Abstract T P222: Fasl Mutation Facilitates Double Negative T Cell Accumulation And Modulates Microglia Activation In Ischemic Stroke
Background: The crosstalk between T lymphocyte and microglia plays an important role in ischemia reperfusion injury. The FasL mutation Gld mice had emerged the advantages in neuroprotection after MCAO. Double negative (DN) CD4(-)CD8(-) T lymphocytes were accumulated in peripheral blood and spleen of Gld mice. The objectives of this study were to explore the crosstalk between DN T cells and microglia in Gld mice after ischemic stroke.

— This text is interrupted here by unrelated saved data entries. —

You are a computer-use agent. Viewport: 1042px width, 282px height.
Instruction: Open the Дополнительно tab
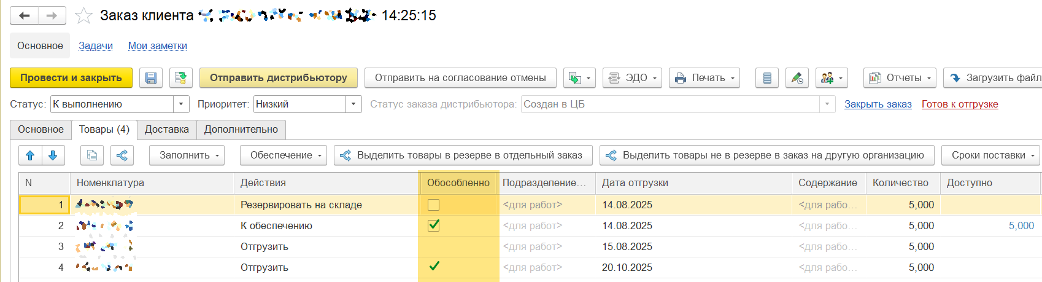[x=241, y=130]
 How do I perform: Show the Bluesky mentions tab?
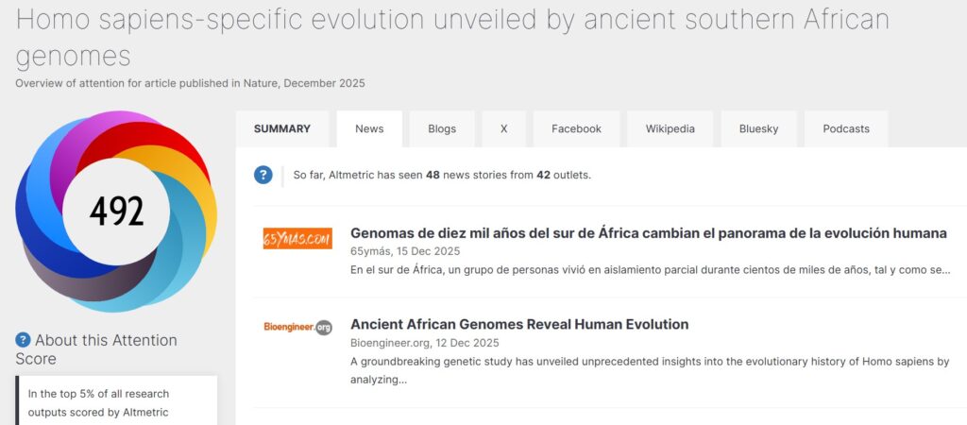pyautogui.click(x=758, y=129)
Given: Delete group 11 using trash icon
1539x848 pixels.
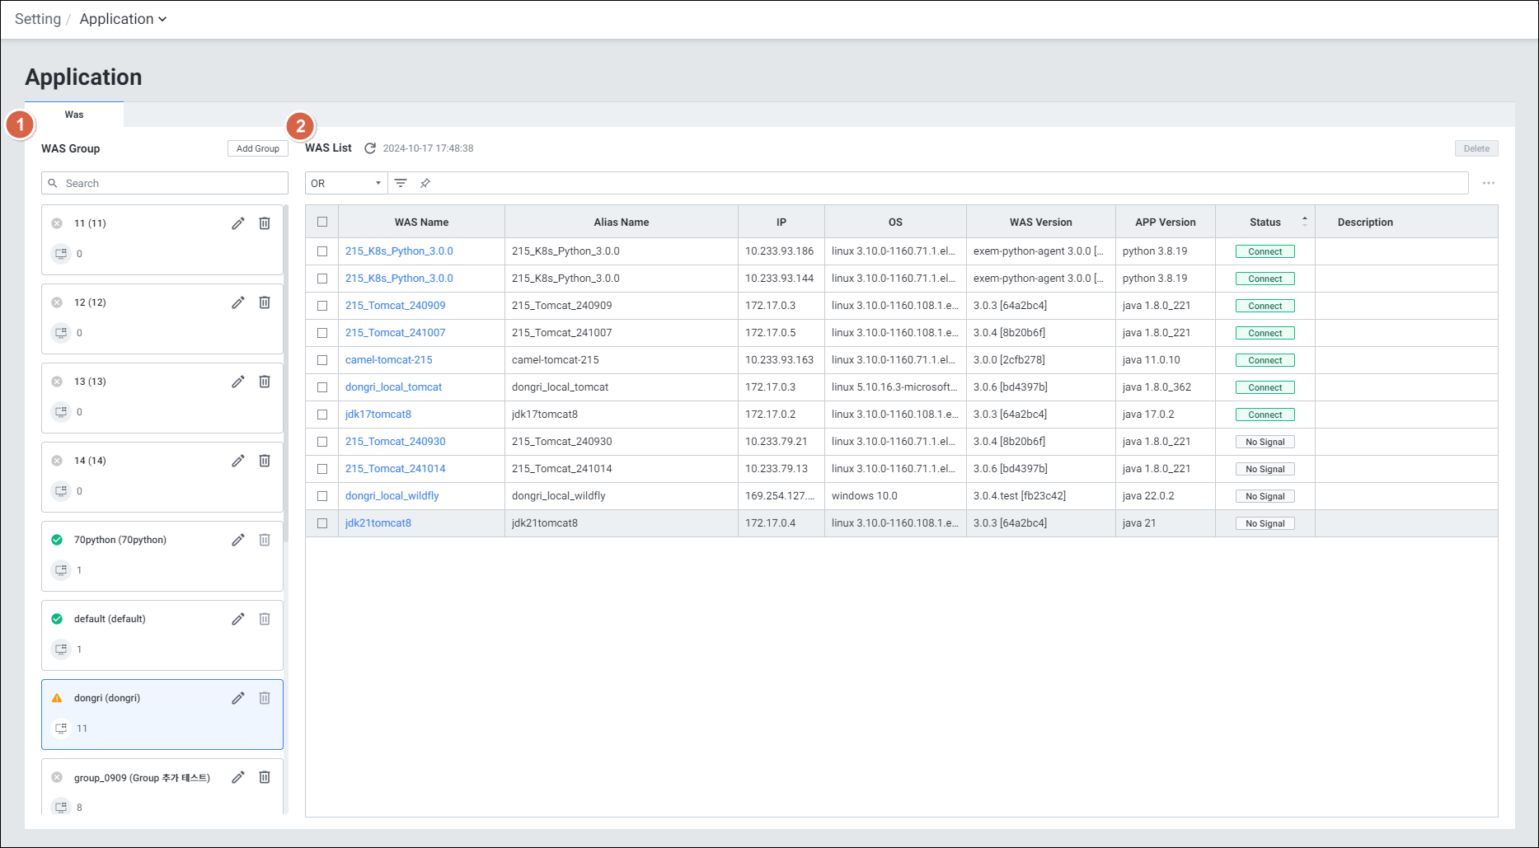Looking at the screenshot, I should [265, 223].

Method: The subtypes of T lymphocytes and microglia in brain tissue after cerebral ischemia were measured by flow cytometry and immunofluorescence. In vitro, different subtypes of T lymphocyte were co-cultured with primary microglia undergoing different treatments. ELISA and Real-time PCR were used to quantify the cytokines and chemokines.

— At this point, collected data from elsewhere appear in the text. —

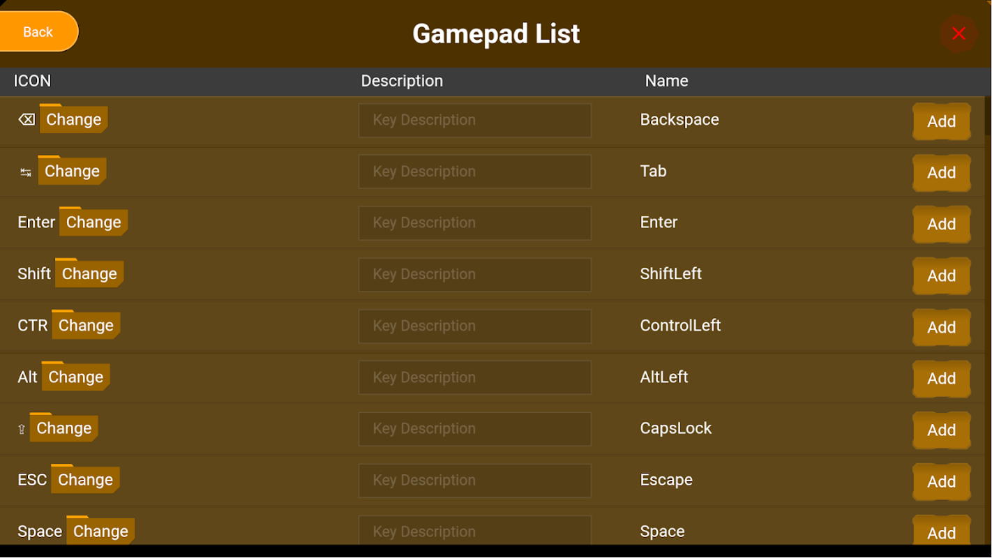This screenshot has height=558, width=992.
Task: Click the Tab key icon
Action: click(26, 172)
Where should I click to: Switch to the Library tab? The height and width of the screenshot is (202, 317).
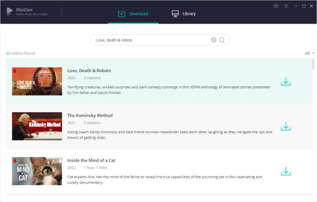click(184, 14)
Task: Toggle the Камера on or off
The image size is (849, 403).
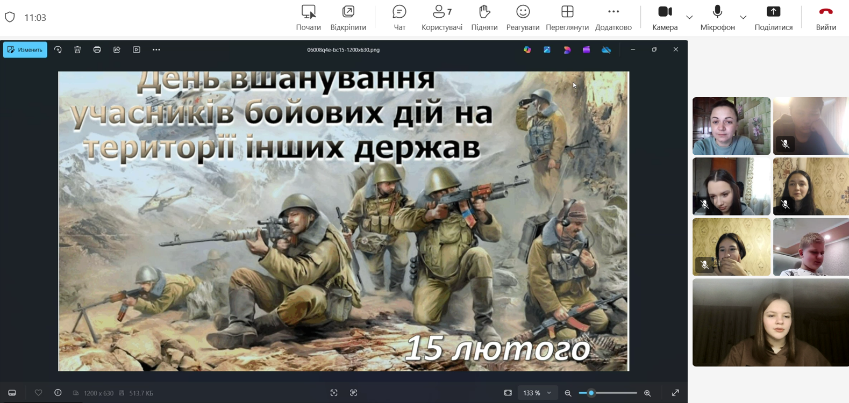Action: [665, 18]
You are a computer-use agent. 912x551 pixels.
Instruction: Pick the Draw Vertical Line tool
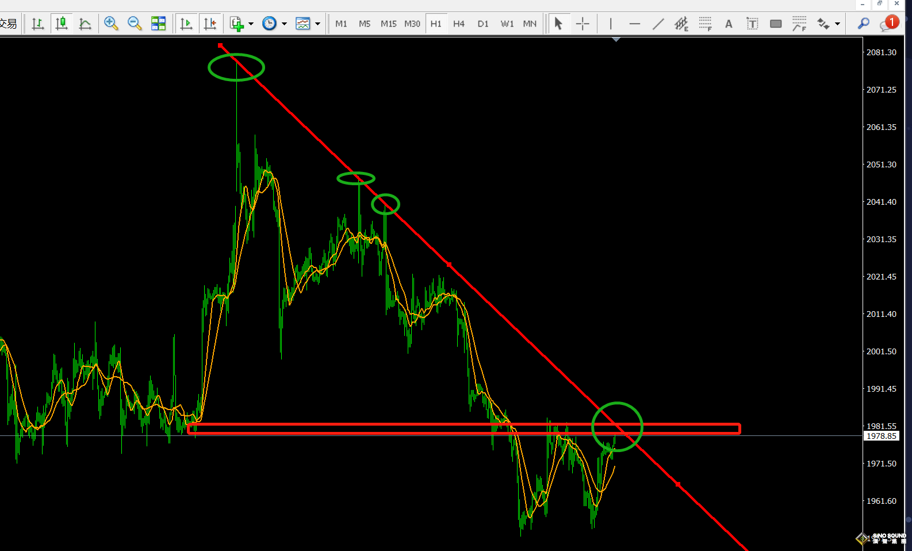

Results: DN T lymphocytes were obviously accumulated in ischemic regions in Gld mice after MCAO 3 days, the percentage of CD4+ or CD 8+ T lymphocyte were lightly decreased in Gld mice, compared with wild type B6 mice. Meanwhile, the activation of microglia in ischemic tissue was alleviated in Gld mice. Compared to wild type mice, a shift to alternative activated microglia (M2) rather than classical activated microglia (M1) was observed in Gld mice. In vitro, different T lymphocyte subtypes isolated from spleen in Gld mice showed various effect on primary microglia. Primary microglia underwent a shift to M2 microglia when co-cultured with CD4+ T lymphocytes and DN T lymphocytes, while switched a shift to M1 microglia when co-cultured with CD8+ T lymphocytes. Besides, pro-inflammation cytokines like IL-1β, TNF-α and MCP-1 secreted by microglia and T lymphocytes were decreased, anti-inflammation cytokines such as IL-4, IL-10 and TGF-βwere increased when primary microglia were co-cultured with CD4+ T lymphocytes and DN T lymphocytes.
Conclusion: It’s showed that DN T lymphocytes were accumulated in ischemic brain tissue in Gld mice,which improved the outcome of stroke in Gld mice. The neuroprotective mechanism may be referred to the immunoregulation of DN T lymphocytes on microglia via promoting switching to alternative activated microglia and alleviating inflammation. The new understanding on DN T lymphocyte may provide additional views on post-stroke immune regulation.
Author Disclosures: L. Weng: None. M. Zhang: None. Y. Xu: None.
- © 2015 by American Heart Association, Inc.